In another closet in another part of the building were still more circuits for this room. I did not have a key to this and getting building maintenance involved was time consuming as they typically think like union employees; (don’t care if the place is on fire, when it is time for a break, they take it.) Before the UPS was totally drained for that system I had gained access to that closet and found one tripped breaker.

I had inherited a mess of a data center that was put together on a shoestring budget. Not because the company could not afford to do it right, their boss was cheap beyond reason. They had cut corners at every place they could, including splicing old type 3 wires to cat 5 wires and running 16mg token ring over it. They could not understand why 5250 and 3270 traffic would constantly be garbled and why connections to the server would be dropped frequently. When I say spliced, I literally mean wires twisted together and a wad of electrical tape stuffed in the wall and or ceiling. (Another story)

It did not take me long to get that circuit changed over and documented with everything else.
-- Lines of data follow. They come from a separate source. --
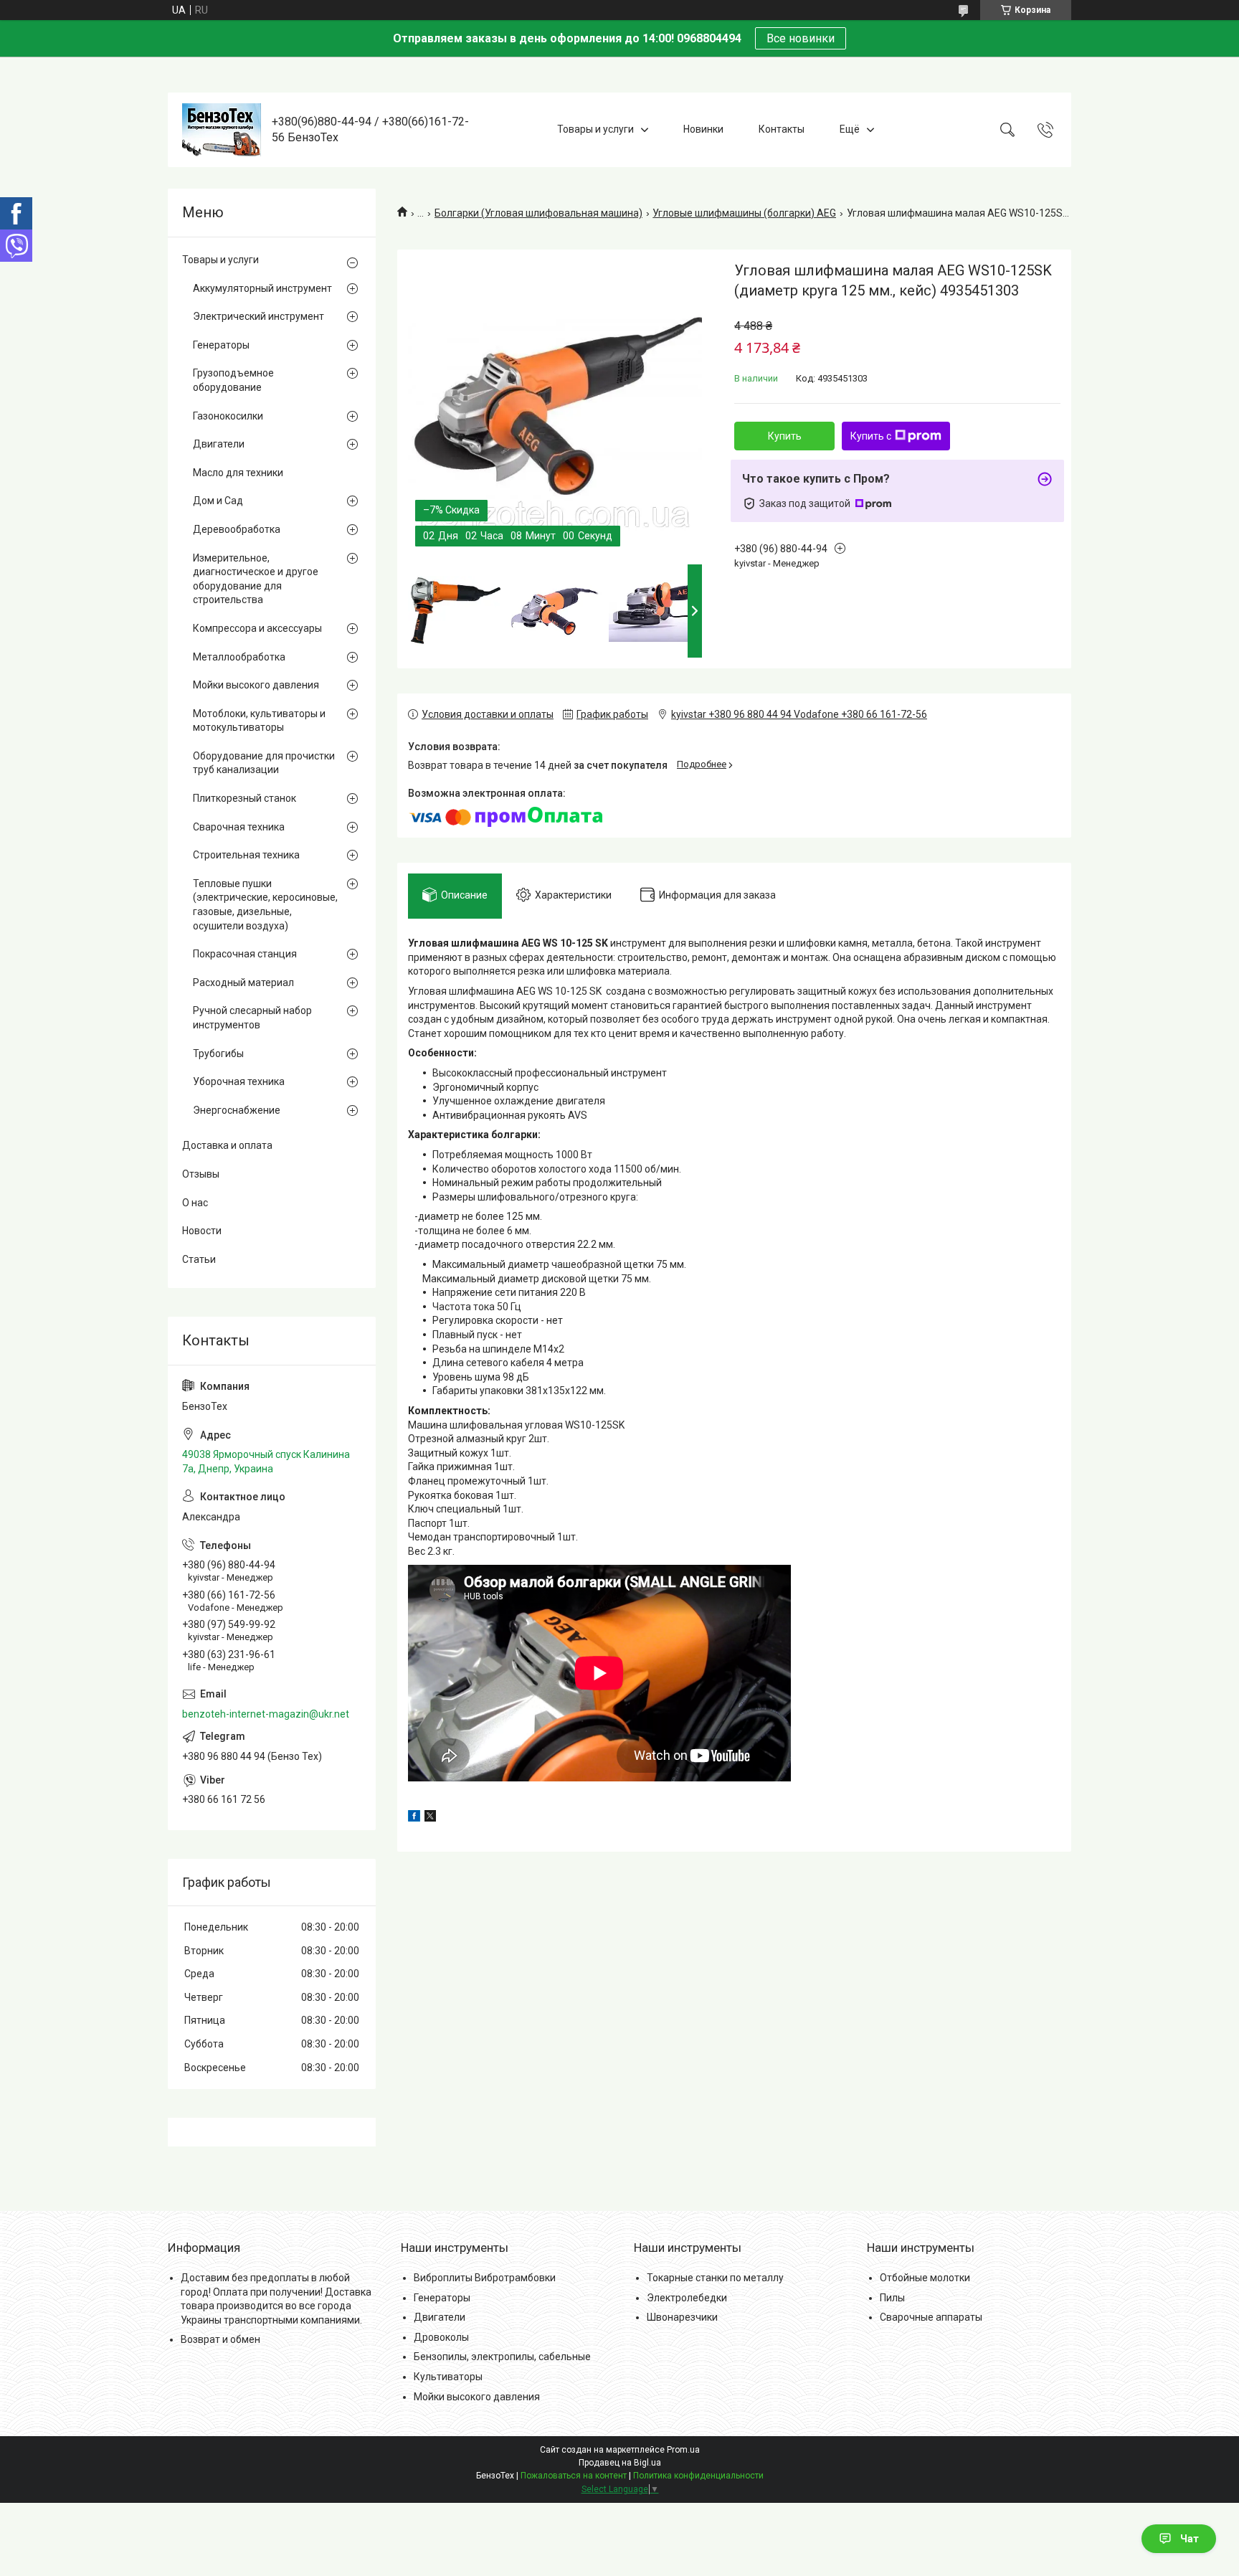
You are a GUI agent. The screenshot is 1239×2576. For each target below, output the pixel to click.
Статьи (199, 1259)
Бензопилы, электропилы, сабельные (502, 2356)
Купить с (870, 436)
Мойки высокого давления (256, 685)
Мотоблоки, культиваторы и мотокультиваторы (259, 721)
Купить (785, 436)
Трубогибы (218, 1053)
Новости (202, 1230)
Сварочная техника (239, 827)
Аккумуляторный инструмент (262, 288)
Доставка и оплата (227, 1145)
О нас (195, 1202)
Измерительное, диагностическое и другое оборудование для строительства (255, 579)
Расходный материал (243, 982)
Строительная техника (246, 855)
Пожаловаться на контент (574, 2476)
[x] (430, 1818)
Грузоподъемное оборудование (233, 380)
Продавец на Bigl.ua (620, 2463)
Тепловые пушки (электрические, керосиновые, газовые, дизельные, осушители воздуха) (265, 905)
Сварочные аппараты (931, 2317)
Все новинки (800, 38)
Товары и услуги (595, 129)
I also got to check off the list “test emergency shut down.”

Moral of the story; if you have a big red button, find a time to test it. Secondly make certain that the button is labeled in big white letters on a red sign etc EMERGENCY SHUT OFF!

I am a stickler for documentation, which IT personnel are loath to do. A living document should exist within each and every company that explains the ins and outs of everything, so if need be, someone else can take over. It is part of the audit process for a disaster recovery plan and is one of the deliverable s.

-Best to you and all those that you care about!